Task inputs START

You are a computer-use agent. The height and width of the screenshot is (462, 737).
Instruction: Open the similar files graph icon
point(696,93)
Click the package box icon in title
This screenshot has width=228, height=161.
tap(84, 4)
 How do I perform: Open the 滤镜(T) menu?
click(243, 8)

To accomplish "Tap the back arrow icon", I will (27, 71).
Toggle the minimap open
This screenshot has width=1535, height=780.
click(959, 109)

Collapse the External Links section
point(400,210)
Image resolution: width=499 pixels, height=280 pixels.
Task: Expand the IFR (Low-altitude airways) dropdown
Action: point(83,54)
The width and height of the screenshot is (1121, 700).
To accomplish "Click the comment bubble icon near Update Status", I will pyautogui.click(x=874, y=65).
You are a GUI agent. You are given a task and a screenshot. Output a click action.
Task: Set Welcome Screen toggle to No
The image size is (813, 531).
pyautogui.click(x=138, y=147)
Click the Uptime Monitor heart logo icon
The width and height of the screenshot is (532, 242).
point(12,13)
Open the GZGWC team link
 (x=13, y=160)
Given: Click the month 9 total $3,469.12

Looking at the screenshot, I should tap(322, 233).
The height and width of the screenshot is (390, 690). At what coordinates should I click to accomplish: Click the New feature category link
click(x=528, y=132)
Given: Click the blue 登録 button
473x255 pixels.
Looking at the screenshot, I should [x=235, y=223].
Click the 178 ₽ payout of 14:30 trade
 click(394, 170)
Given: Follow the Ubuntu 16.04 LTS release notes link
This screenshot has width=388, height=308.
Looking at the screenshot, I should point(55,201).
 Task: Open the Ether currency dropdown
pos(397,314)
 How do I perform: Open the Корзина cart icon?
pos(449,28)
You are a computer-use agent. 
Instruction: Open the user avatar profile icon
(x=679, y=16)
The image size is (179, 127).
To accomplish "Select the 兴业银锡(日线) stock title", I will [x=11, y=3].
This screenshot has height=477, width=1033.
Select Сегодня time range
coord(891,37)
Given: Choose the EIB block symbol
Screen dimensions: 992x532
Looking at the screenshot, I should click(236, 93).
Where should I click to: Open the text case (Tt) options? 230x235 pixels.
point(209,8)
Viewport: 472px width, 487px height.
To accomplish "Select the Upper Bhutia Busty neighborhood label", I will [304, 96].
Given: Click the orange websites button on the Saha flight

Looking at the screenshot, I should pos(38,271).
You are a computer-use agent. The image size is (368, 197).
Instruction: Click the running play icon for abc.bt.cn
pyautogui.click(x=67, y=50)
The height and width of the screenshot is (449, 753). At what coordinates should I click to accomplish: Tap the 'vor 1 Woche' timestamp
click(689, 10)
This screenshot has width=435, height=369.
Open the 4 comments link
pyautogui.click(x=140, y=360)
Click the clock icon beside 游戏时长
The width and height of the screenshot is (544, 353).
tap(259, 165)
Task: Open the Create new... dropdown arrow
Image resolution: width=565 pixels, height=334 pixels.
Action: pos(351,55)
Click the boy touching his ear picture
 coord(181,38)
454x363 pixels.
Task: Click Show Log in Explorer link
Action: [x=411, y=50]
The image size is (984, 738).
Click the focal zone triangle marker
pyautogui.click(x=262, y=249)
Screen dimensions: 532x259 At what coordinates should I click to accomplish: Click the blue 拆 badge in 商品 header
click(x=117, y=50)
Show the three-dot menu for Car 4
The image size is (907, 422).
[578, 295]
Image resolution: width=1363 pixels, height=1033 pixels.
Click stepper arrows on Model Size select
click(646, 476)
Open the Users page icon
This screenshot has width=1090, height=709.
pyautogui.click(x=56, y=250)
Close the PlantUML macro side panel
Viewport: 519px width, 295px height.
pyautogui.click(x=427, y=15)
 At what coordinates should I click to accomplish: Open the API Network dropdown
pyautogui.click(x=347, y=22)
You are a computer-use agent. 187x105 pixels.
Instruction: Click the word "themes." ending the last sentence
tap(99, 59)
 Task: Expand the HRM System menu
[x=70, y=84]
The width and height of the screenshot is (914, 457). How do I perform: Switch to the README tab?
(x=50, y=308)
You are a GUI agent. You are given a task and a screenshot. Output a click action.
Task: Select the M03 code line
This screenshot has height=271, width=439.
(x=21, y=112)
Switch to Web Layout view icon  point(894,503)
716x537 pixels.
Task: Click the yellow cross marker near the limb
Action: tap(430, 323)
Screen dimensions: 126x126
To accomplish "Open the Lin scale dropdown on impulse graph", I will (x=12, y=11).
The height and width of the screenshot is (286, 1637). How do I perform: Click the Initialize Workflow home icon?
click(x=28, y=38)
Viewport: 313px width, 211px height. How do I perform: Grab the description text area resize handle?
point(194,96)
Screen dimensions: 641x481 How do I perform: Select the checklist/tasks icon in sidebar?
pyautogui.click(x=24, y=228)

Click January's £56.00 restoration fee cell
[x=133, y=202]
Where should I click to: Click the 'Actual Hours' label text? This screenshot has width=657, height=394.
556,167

Task inputs END

*Aim of the task*.
Reprint every entry exactly.

*Result*.
You are a computer-use agent. The height and width of the screenshot is (462, 737).
Instruction: Open the similar files graph icon
point(696,93)
Click the package box icon in title
This screenshot has width=228, height=161.
tap(84, 4)
 How do I perform: Open the 滤镜(T) menu?
click(243, 8)

To accomplish "Tap the back arrow icon", I will (27, 71).
Toggle the minimap open
This screenshot has width=1535, height=780.
click(959, 109)

Collapse the External Links section
point(400,210)
Image resolution: width=499 pixels, height=280 pixels.
Task: Expand the IFR (Low-altitude airways) dropdown
Action: point(83,54)
The width and height of the screenshot is (1121, 700).
To accomplish "Click the comment bubble icon near Update Status", I will pyautogui.click(x=874, y=65).
You are a GUI agent. You are given a task and a screenshot. Output a click action.
Task: Set Welcome Screen toggle to No
The image size is (813, 531).
pyautogui.click(x=138, y=147)
Click the Uptime Monitor heart logo icon
The width and height of the screenshot is (532, 242).
point(12,13)
Open the GZGWC team link
 (x=13, y=160)
Given: Click the month 9 total $3,469.12

Looking at the screenshot, I should tap(322, 233).
The height and width of the screenshot is (390, 690). At what coordinates should I click to accomplish: Click the New feature category link
click(x=528, y=132)
Given: Click the blue 登録 button
473x255 pixels.
Looking at the screenshot, I should [x=235, y=223].
Click the 178 ₽ payout of 14:30 trade
 click(394, 170)
Given: Follow the Ubuntu 16.04 LTS release notes link
This screenshot has width=388, height=308.
Looking at the screenshot, I should point(55,201).
 Task: Open the Ether currency dropdown
pos(397,314)
 How do I perform: Open the Корзина cart icon?
pos(449,28)
You are a computer-use agent. 
Instruction: Open the user avatar profile icon
(x=679, y=16)
The image size is (179, 127).
To accomplish "Select the 兴业银锡(日线) stock title", I will [x=11, y=3].
This screenshot has height=477, width=1033.
Select Сегодня time range
coord(891,37)
Given: Choose the EIB block symbol
Screen dimensions: 992x532
Looking at the screenshot, I should click(236, 93).
Where should I click to: Open the text case (Tt) options? 230x235 pixels.
point(209,8)
Viewport: 472px width, 487px height.
To accomplish "Select the Upper Bhutia Busty neighborhood label", I will [304, 96].
Given: Click the orange websites button on the Saha flight

Looking at the screenshot, I should pos(38,271).
You are a computer-use agent. The image size is (368, 197).
Instruction: Click the running play icon for abc.bt.cn
pyautogui.click(x=67, y=50)
The height and width of the screenshot is (449, 753). At what coordinates should I click to accomplish: Tap the 'vor 1 Woche' timestamp
click(689, 10)
This screenshot has width=435, height=369.
Open the 4 comments link
pyautogui.click(x=140, y=360)
Click the clock icon beside 游戏时长
The width and height of the screenshot is (544, 353).
tap(259, 165)
Task: Open the Create new... dropdown arrow
Image resolution: width=565 pixels, height=334 pixels.
Action: pos(351,55)
Click the boy touching his ear picture
 coord(181,38)
454x363 pixels.
Task: Click Show Log in Explorer link
Action: [x=411, y=50]
The image size is (984, 738).
Click the focal zone triangle marker
pyautogui.click(x=262, y=249)
Screen dimensions: 532x259 At what coordinates should I click to accomplish: Click the blue 拆 badge in 商品 header
click(x=117, y=50)
Show the three-dot menu for Car 4
The image size is (907, 422).
[578, 295]
Image resolution: width=1363 pixels, height=1033 pixels.
Click stepper arrows on Model Size select
click(646, 476)
Open the Users page icon
This screenshot has width=1090, height=709.
pyautogui.click(x=56, y=250)
Close the PlantUML macro side panel
Viewport: 519px width, 295px height.
pyautogui.click(x=427, y=15)
 At what coordinates should I click to accomplish: Open the API Network dropdown
pyautogui.click(x=347, y=22)
You are a computer-use agent. 187x105 pixels.
Instruction: Click the word "themes." ending the last sentence
tap(99, 59)
 Task: Expand the HRM System menu
[x=70, y=84]
The width and height of the screenshot is (914, 457). How do I perform: Switch to the README tab?
(x=50, y=308)
You are a GUI agent. You are given a task and a screenshot. Output a click action.
Task: Select the M03 code line
This screenshot has height=271, width=439.
(x=21, y=112)
Switch to Web Layout view icon  point(894,503)
716x537 pixels.
Task: Click the yellow cross marker near the limb
Action: tap(430, 323)
Screen dimensions: 126x126
To accomplish "Open the Lin scale dropdown on impulse graph", I will (x=12, y=11).
The height and width of the screenshot is (286, 1637). How do I perform: Click the Initialize Workflow home icon?
click(x=28, y=38)
Viewport: 313px width, 211px height. How do I perform: Grab the description text area resize handle?
point(194,96)
Screen dimensions: 641x481 How do I perform: Select the checklist/tasks icon in sidebar?
pyautogui.click(x=24, y=228)

Click January's £56.00 restoration fee cell
[x=133, y=202]
Where should I click to: Click the 'Actual Hours' label text? This screenshot has width=657, height=394.
556,167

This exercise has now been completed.